> ESTRATTO DEL DOCUMENTO:
========================

Fela il mio dio vivente è un’opera, come spesso accade nella cinematografia di Daniele Vicari, spiazzante e seminale. Reduce dal bellissimo Orlando, con un straordinario Michele Placido, ora ci propone un film che gioca con la forma e i contenuti classici della forma lungometraggio e del genere, del concetto stesso di cinema, per poter andare oltre e altrove. Come se, nella finzione come nel documentario (che non di rado si innestano l’uno sull’altro) questo cineasta fosse alla costante ricerca di una nuova concezione di immagine, di arte, di visione.
Ecco che allora il materiale di Michele Avantario, dj e videoartista e discepolo, di fatto, di Fela Kuti, diventa un modo per riflettere su un umanissimo concetto di divino (e viceversa), su c0s’è la narrazione, sulla definizione di punto di vista.
Un viaggio memorabile e affascinante, dentro e fuori da sé, soprattutto per un occidentale del cosiddetto primo mondo, che in sala arriverà nel 2024 e che qui alla Festa del Cinema di Roma abbiamo apprezzato nella sezione Freestyle.
Michele Avantario e Fela Kuti, nel suo film sembrano i protagonisti di un romanzo picaresco. Mai avuta la tentazione di farne un film di finzione?

========================

> CONSEGNA SCRITTA 1: Traduci in inglese questa frase del testo sul film di Daniele Vicari: «Un viaggio memorabile e affascinante, dentro e fuori da sé, soprattutto per un occidentale del cosiddetto primo mondo, che in sala arriverà nel 2024 e che qui alla Festa del Cinema di Roma abbiamo apprezzato nella sezione Freestyle.»
> CONSEGNA SCRITTA 2: Ricopia dal testo sul film di Daniele Vicari il passo che comincia con "Un viaggio memorabile" e prosegue fino a "film di finzione?".
> CONSEGNA SCRITTA 3: Prosegui il testo sul film di Daniele Vicari dal punto in cui si ferma.

========================

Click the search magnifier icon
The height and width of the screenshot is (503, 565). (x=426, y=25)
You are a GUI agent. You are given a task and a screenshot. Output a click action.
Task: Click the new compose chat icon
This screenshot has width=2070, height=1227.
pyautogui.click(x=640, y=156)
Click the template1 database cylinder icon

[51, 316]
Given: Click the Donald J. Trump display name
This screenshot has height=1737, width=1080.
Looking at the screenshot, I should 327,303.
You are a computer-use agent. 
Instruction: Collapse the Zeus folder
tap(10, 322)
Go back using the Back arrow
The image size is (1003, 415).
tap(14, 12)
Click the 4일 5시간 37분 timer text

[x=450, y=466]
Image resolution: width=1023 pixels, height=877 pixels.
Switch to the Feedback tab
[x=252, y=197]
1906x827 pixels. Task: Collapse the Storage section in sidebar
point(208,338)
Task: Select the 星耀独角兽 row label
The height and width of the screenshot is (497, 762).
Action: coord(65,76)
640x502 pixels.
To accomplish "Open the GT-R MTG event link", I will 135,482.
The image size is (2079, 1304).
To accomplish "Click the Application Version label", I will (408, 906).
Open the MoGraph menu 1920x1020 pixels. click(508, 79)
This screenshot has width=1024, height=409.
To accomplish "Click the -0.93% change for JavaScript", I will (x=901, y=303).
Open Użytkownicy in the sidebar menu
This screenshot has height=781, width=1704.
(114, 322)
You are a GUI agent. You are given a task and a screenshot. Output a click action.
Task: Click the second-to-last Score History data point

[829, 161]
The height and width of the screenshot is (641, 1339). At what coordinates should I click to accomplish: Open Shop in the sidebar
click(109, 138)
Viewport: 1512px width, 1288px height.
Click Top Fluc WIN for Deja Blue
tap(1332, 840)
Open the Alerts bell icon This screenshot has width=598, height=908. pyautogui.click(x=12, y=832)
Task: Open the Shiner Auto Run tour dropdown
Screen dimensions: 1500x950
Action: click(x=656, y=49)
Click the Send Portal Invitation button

========================

> RISULTATO DELL'ESERCIZIO 1: A memorable and fascinating journey, inside and outside oneself, especially for a Westerner from the so-called first world, which will reach theaters in 2024 and which we enjoyed here at the Rome Film Fest in the Freestyle section.

> RISULTATO DELL'ESERCIZIO 2:
Un viaggio memorabile e affascinante, dentro e fuori da sé, soprattutto per un occidentale del cosiddetto primo mondo, che in sala arriverà nel 2024 e che qui alla Festa del Cinema di Roma abbiamo apprezzato nella sezione Freestyle.
Michele Avantario e Fela Kuti, nel suo film sembrano i protagonisti di un romanzo picaresco. Mai avuta la tentazione di farne un film di finzione?

> RISULTATO DELL'ESERCIZIO 3:
No perché, ti faccio un esempio, le immagini che ha girato Michele del suo amico francese che lo va a prendere quando arriva a Lagos e poi lo porta in giro, tratte da un VHS, così rovinate, sembrano quasi sognate, come fai a replicarle? Nessun film di finzione è in grado di raccontarti questo, che è anche
immaginazione, racconto esperienziale in soggettiva di una realtà che tu scopri giorno per giorno.
Ma capisco la domanda, perché credo che Michele abbia dato vita a un viaggio su un filo sottile tra realtà e immaginazione, in cui non sai dove inizi la storia di Avantario e finisca quella di Fela Kuti, di sicuro frutto di una spinta vitale verso il mondo, volerlo conoscere, diventarne parte. Un racconto di formazione.
Non capisci mai quanto l’uno voglia essere l’altro. Ed è qualcosa di straniante e bellissimo.
Sì, per certi versi è vero, quello di Michele è il viaggio di un ragazzo che cresce all’ombra di questa figura guida, un dio in terra, e ne diventa un discepolo, a un certo punto si sente uno di loro, ricambiato. E Fela Kuti in qualche modo si riconosce in lui, tanto, so che sembra una contraddizione, un paradosso, da non permettergli di filmarlo trasformando così, inconsapevolmente, un videoartista, anche molto bravo, in un documentarista.
Fela vuole che Michele si fidi di ciò che vede e vive, solo il cinema del reale può permetterti questo tipo di riflessione filosofica, antropologica, sulle immagini e la loro apparenza al momento della riproduzione.
Come è venuto a conoscenza di questa storia?
Nel 2019 ho incontrato qua alla Festa del Cinema di Roma Renata Di Leone e Giovanni Capalbo. Lei è stata la moglie di Michele Avantario, Giovanni Capalbo è il suo attuale fidanzato e hanno creato una società di produzione che si chiama Fabrique Entertainment, mi hanno raccontato dell’esistenza di queste immagini, di un repertorio che, quando ho visto, mi ha colpito per il suo punto di vista.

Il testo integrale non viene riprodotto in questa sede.